Wie kein anderer deutscher Schriftsteller steht Günter Wallraff für investigative Aufklärung. Über 60 Jahre hinweg hat er gesellschaftliche Missstände aufgedeckt, unmenschliche Arbeitsbedingungen öffentlich gemacht, Mächtige in ihren Machenschaften gestört. Zunächst anonym, später mit dem Nimbus seines Namens, ist er nicht müde geworden, den Kampf mit den Reichen und Einflussreichen aufzunehmen, gipfelnd in seinem Kampf mit der Bild-Zeitung, den er Ende der 70er Jahre unter dem Namen Hans Esser führte.
Der mächtige Springer-Konzern entfesselte zunächst eine breit angelegte Kampagne gegen Wallraffs Enthüllungen und überzog ihn in den folgenden Jahren mit einstweiligen Verfügungen und Verbotsanträgen, bis das Bundesverfassungsgericht 1984 in einem Grundsatzurteil weitgehend zugunsten des Schriftstellers entschied. Damals war Wallraffs Ruhm bereits in alle Welt gedrungen, und »wallraffen« war in Skandinavien ein gebräuchliches Wort.
Kaum jemand hat im Journalismus und im Literaturbetrieb so viel bewegt wie dieser Autor, kaum jemand war allerdings auch so umstritten und angefochten wie er. Ihn schützte nicht die Aura der Kunst, er selbst erhob keinen Anspruch darauf – das gehörte zur Konsequenz seiner literarischen Arbeit. Lange Zeit durfte man ihn ungeniert diffamieren, und so konnte zeitweise der Eindruck entstehen, man habe es bei ihm mit einem hochgefährlichen Menschen zu tun: Nicht der jeweilige Missstand, sondern dessen Aufdeckung wurde offenbar als Skandal empfunden.

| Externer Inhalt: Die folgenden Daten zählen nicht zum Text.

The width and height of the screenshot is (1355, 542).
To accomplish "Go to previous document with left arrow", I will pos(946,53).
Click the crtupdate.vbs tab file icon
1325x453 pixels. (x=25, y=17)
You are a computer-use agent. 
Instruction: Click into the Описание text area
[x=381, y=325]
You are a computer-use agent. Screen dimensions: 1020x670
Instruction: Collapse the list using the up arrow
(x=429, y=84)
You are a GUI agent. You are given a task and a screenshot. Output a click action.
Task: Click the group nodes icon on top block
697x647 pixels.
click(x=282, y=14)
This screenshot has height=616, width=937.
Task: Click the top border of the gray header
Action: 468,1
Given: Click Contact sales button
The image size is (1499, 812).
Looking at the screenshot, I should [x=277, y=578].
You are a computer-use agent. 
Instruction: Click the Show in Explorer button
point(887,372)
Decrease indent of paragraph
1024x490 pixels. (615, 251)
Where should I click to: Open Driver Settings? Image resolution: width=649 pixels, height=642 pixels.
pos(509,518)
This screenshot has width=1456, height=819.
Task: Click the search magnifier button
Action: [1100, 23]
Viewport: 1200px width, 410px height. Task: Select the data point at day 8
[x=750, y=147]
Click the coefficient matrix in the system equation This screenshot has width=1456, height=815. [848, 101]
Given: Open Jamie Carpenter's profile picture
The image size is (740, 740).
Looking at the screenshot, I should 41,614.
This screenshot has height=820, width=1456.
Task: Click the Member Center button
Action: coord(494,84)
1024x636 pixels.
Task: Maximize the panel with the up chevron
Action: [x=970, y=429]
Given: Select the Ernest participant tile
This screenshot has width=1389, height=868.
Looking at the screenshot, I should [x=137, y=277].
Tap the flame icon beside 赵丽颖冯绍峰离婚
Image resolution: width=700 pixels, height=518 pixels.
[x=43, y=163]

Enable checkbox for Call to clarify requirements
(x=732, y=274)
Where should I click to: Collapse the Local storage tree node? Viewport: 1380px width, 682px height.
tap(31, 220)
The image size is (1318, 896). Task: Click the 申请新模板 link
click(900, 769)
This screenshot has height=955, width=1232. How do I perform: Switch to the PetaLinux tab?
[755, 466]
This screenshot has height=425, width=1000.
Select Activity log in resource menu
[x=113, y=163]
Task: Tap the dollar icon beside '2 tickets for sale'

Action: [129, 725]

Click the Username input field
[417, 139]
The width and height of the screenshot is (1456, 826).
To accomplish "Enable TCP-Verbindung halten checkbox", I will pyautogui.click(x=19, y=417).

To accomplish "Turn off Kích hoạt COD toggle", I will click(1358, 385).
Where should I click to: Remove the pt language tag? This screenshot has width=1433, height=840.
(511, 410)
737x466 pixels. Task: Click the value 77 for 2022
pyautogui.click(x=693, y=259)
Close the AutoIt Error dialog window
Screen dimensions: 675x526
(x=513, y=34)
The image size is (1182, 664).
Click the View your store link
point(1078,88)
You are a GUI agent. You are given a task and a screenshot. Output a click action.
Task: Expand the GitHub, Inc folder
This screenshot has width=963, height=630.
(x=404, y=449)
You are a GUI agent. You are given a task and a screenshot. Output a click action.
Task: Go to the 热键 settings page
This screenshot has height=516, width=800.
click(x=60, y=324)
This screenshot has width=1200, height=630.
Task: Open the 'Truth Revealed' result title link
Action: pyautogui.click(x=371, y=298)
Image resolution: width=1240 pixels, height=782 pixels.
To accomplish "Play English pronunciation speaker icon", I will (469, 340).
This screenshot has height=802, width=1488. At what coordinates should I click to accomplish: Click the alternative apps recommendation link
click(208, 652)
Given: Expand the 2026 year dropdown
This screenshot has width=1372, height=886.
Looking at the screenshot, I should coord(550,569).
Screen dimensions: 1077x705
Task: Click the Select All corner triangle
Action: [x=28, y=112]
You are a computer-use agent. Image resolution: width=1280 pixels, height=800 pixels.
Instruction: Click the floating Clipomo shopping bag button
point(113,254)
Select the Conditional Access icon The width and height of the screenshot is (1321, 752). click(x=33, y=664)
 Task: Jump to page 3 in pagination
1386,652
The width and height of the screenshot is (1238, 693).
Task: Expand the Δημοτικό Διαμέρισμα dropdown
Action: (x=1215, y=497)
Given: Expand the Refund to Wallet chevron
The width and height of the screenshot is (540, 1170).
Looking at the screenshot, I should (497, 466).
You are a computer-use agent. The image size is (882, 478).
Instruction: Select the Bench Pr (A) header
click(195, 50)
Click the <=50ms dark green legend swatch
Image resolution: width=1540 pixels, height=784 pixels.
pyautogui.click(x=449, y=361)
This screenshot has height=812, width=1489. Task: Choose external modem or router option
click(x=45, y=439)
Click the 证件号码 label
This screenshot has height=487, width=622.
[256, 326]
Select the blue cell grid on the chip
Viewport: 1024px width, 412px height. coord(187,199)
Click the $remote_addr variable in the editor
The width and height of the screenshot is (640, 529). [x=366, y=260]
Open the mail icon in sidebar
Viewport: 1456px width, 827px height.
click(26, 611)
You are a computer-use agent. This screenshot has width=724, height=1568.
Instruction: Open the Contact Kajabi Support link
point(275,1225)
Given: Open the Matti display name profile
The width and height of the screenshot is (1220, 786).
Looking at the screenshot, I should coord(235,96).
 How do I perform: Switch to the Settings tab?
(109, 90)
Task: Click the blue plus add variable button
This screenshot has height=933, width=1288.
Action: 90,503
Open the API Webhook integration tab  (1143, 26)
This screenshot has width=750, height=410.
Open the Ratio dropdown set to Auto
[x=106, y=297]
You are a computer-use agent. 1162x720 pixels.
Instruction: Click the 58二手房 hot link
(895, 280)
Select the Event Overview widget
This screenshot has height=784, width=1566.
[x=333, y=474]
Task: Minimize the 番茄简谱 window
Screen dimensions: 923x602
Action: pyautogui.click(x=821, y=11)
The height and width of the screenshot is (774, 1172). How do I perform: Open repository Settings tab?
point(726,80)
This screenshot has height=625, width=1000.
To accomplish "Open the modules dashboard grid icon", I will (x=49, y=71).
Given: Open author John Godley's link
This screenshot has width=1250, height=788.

Als skandalös galt vor allem seine Methode, diese in der Tat ungewöhnlich soziologische Feldforschung, die bewusst mit der Verletzung von Spielregeln operierte. Dazu hat Eugen Kogon schon früh das Entscheidende gesagt: »Da es sich um illegale Maßnahmen reaktionärer Tendenz handelte, denen nachzugehen war, konnte keine ehrliche Frage um Aufklärung hinter die Lügenwand dringen. Nur der Anschein der Konspiration, der Zugehörigkeit zum Komplizentum ermöglichte, ein erstes Stück weit, Einblick. Es ist wie in Diktaturen: die Uniform allein erlaubt den Zutritt.«
Als Wallraff wegen »Amtsanmaßung« vor dem Frankfurter Schöffengericht angeklagt war, verteidigte er selbst sein Vorgehen mit den Worten: »Ich wählte das Amt des Mitwissers, um ein Stück weit hinter die Tarnwand von Verschleierung, Dementis und Lügen Einblick nehmen zu können. Die Methode, die ich wählte, war geringfügig im Verhältnis zu den rechtsbeugenden Maßnahmen und illegalen Erprobungen, die ich damit aufdeckte.«
Damit war nur die juristische und moralische Komponente seiner Arbeitsweise beschrieben. Es gab auch eine literarische, ohne die Wallraffs immense Wirkung nicht zu verstehen ist. Der Anfang lag auf einer sehr persönlichen Ebene, wo es um Überzeugungskraft und Mut geht: »Ich glaube überhaupt, manchmal müsste Kunst mit viel mehr Gefahr, vielleicht sogar Lebensgefahr verbunden sein...«, hat Wallraff gesagt. Diese beunruhigende Forderung lässt sich zwar nicht generalisieren, aber Wallraffs Arbeit war der unaufhörliche Versuch, ihr gerecht zu werden. Niemals war zweifelhaft, dass er hinter dem stand, was er tat und schrieb. Dazu passt seine Erklärung: »Ich will keine sogenannte Literatur machen.« Und an anderer Stelle: »Nicht Literatur als Kunst, sondern Wirklichkeit.«
Die Wahrheit ist konkret
Nüchtern und unverstellt beschrieb Wallraff in seinen frühen Industriereportagen die Arbeit am Fließband einer Autofabrik, in der Sinteranlage eines Stahlwerks, auf einer Schiffswerft, an der Bohrmaschine. Er übernahm schwere körperliche Arbeiten, um später darüber zu schreiben. Er hat seine Gegenstände niemals nur besichtigt, er hat sich ihnen ausgesetzt. Dazu musste er sich verkleiden und verstellen, in die Anonymität abtauchen, manchmal am Rande der Legalität.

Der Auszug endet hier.